▸ Task details: Decide whether each statement agrees with the pizza thread: (a) the pizza went in the oven for 25 minutes at 350F; (b) the lemons for the lemonade were bought at a store; (c) the dough was rolled into a tube before being sliced. Answer yes or no for each, quoting the deciding words from the pizza thread.
*** Text block
# Mini Pizza Maxi Taste W/Qview



## africanmeat (Jul 16, 2011)

I got left over dough from my grill pizza

http://www.smokingmeatforums.com/forum/thread/108916/just-a-good-pizza-in-a-sunny-day-w-qview  

 i took tined tomato's fried onion and peppers add hot sauce. rolled the dough to a big square

spread the tomato's and  add cheese














rolled it to a tube an sliced it













25 minute it the oven 350F

in the Meantime   i made lemoned with lemons from my garden







25 minutes later

























Thanks for peeking


----------



## meateater (Jul 16, 2011)

Pizza pinwheels,  I love it ! 
	

	
	
		
		



		
		
	


	





That would go great with my coffee.


----------



## alelover (Jul 17, 2011)

Man those look great. Fantastic idea. Love the crispy cheese that leaked out.


----------



## SmokinAl (Jul 17, 2011)

That is a cool idea Ahron!


----------



## gros cochon (Jul 17, 2011)

That looks great Ahron. What a great idea. The kids would love this.


----------



## africanmeat (Jul 17, 2011)

meateater said:


> Pizza pinwheels,  I love it !
> 
> 
> 
> ...


 Oh yes   thanks




alelover said:


> Man those look great. Fantastic idea. Love the crispy cheese that leaked out.


 me too thanks




SmokinAl said:


> That is a cool idea Ahron!
******
*** Listed entries
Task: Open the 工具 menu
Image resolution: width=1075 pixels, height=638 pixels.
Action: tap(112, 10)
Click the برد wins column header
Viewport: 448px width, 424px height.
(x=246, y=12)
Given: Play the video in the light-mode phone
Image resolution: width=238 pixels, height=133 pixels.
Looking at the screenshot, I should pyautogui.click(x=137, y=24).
******
*** Listed entries
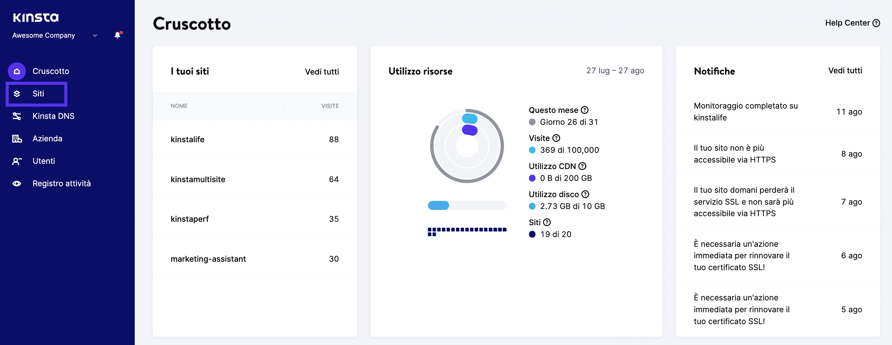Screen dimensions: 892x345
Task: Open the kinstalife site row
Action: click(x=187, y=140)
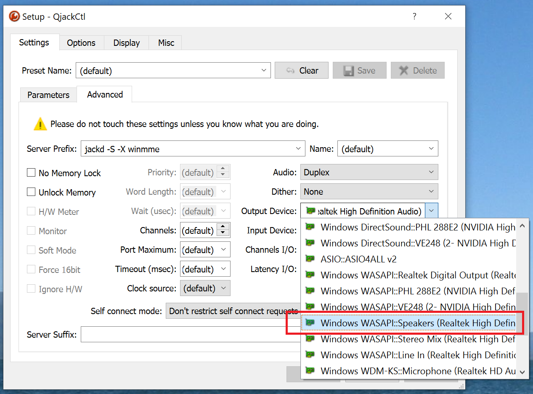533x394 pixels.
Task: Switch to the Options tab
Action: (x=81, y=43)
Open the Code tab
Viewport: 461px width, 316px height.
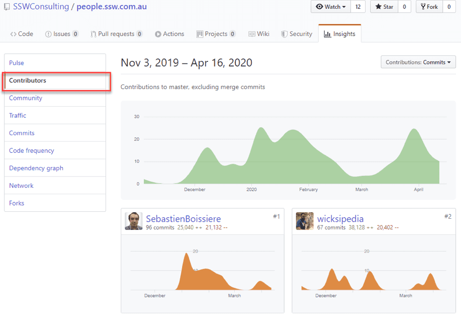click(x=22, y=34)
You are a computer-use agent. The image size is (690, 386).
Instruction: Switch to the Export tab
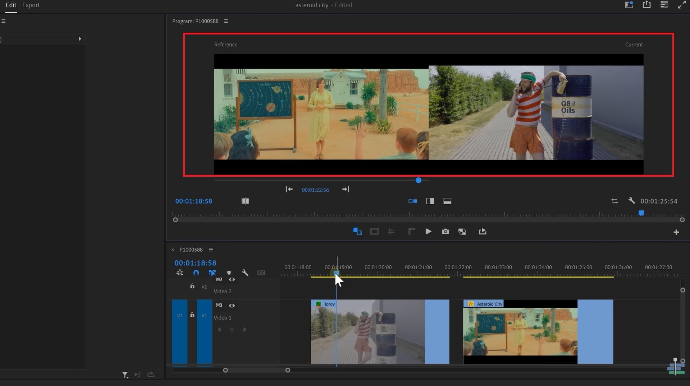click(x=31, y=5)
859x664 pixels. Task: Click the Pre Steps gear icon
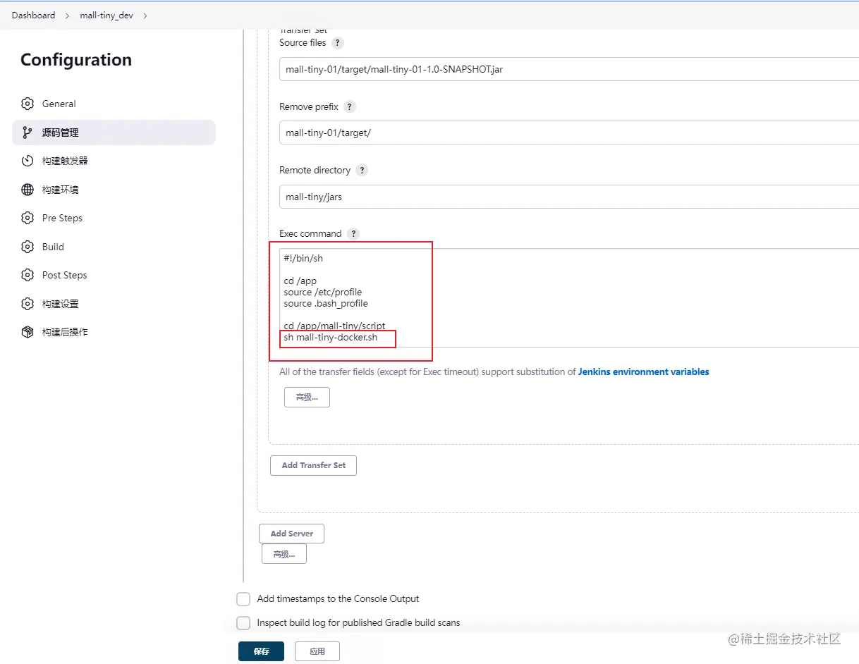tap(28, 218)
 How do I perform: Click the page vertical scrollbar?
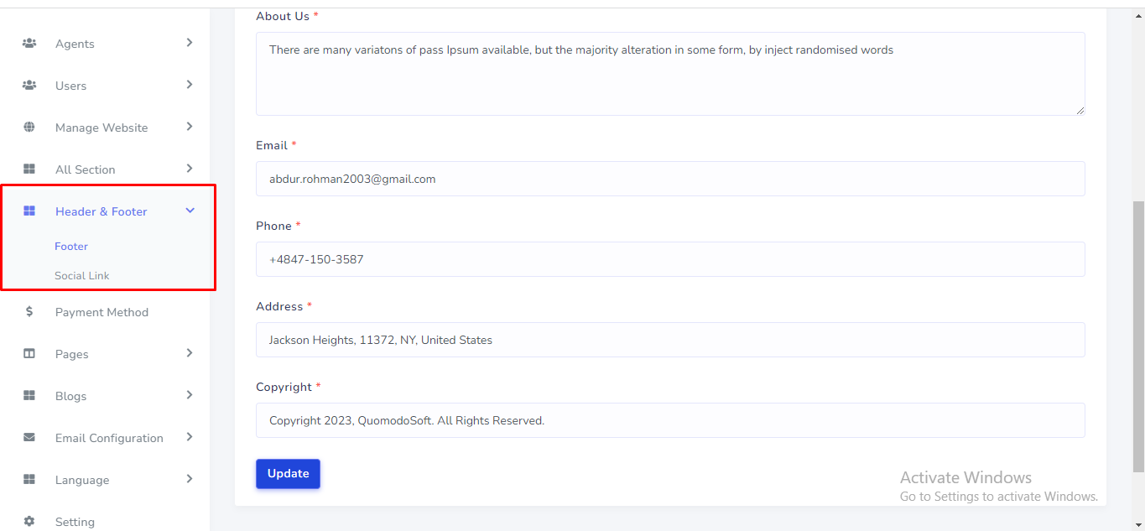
******
*** Listed entries
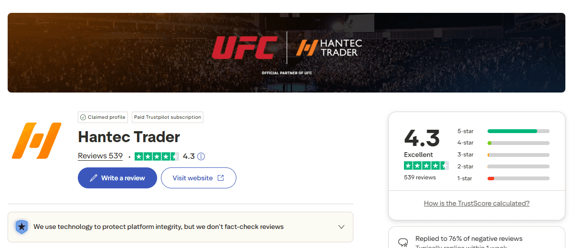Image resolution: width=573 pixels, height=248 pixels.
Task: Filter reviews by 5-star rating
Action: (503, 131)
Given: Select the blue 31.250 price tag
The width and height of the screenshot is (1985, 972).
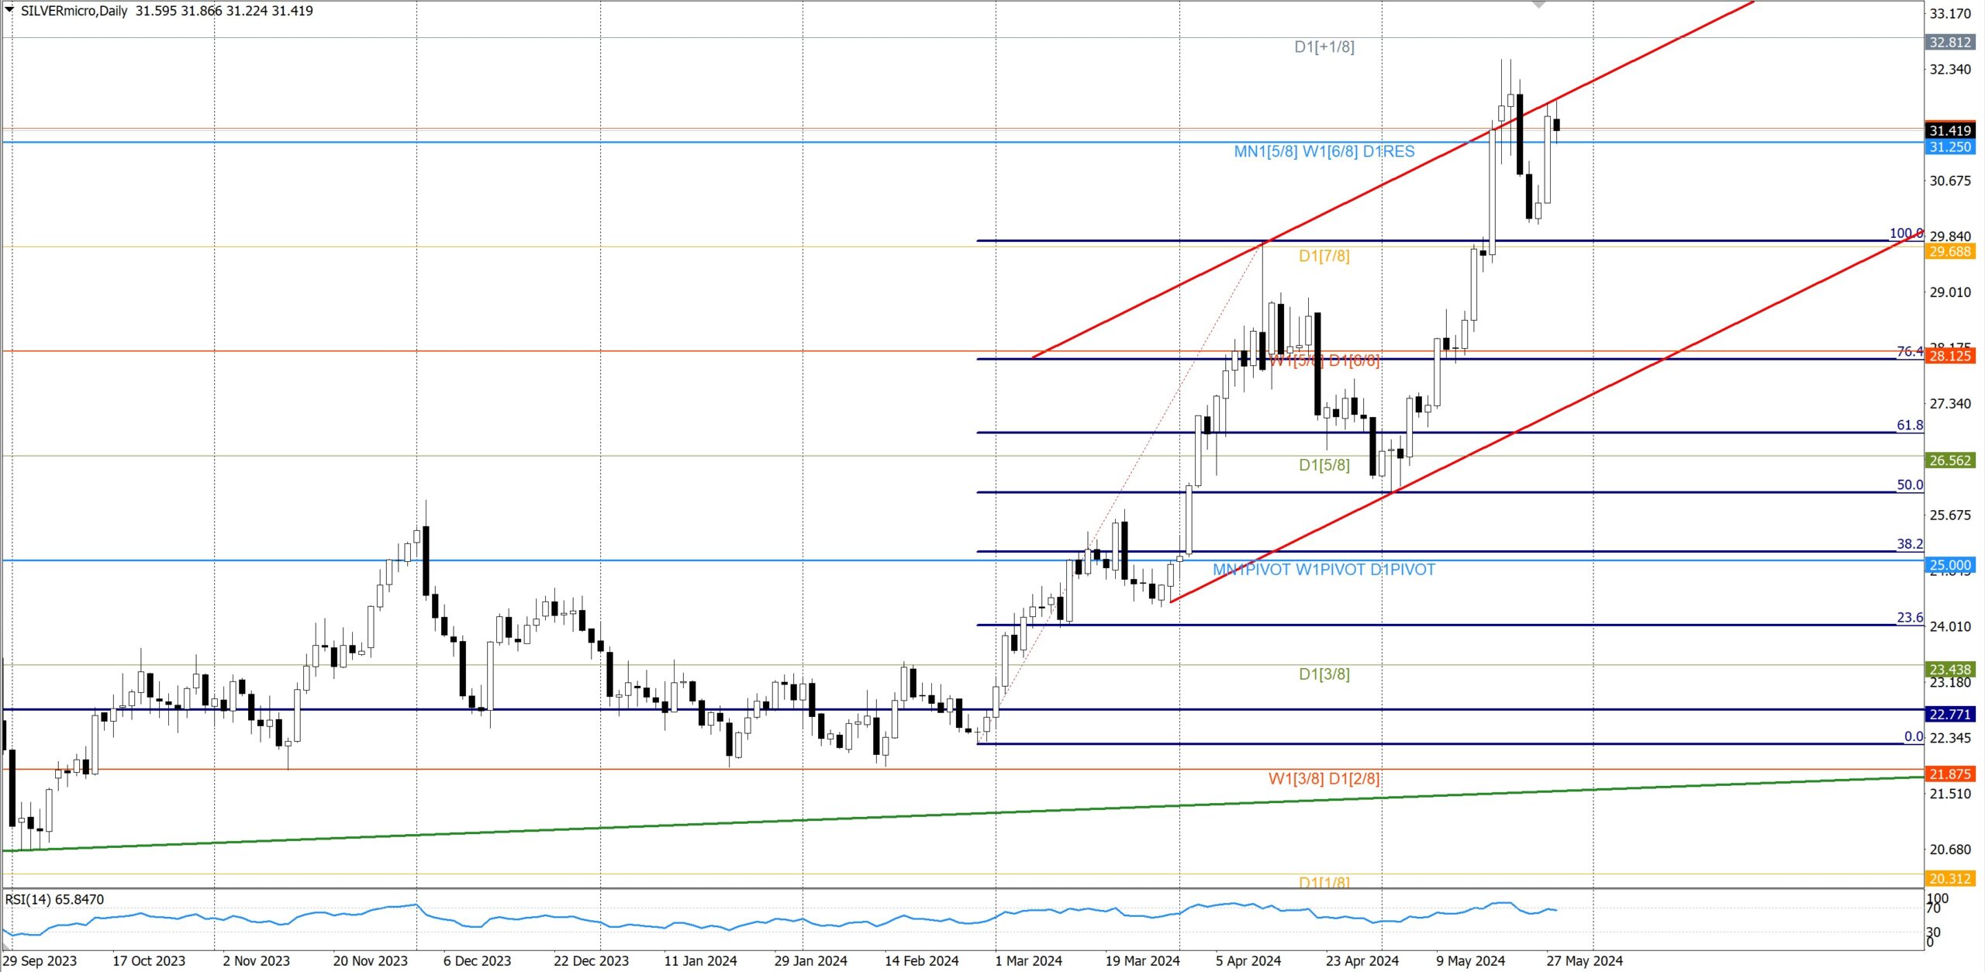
******
▸ Right answer:
(a) Yes: "25 minute it the oven 350F"
(b) No: "i made lemoned with lemons from my garden"
(c) Yes: "rolled it to a tube an sliced it"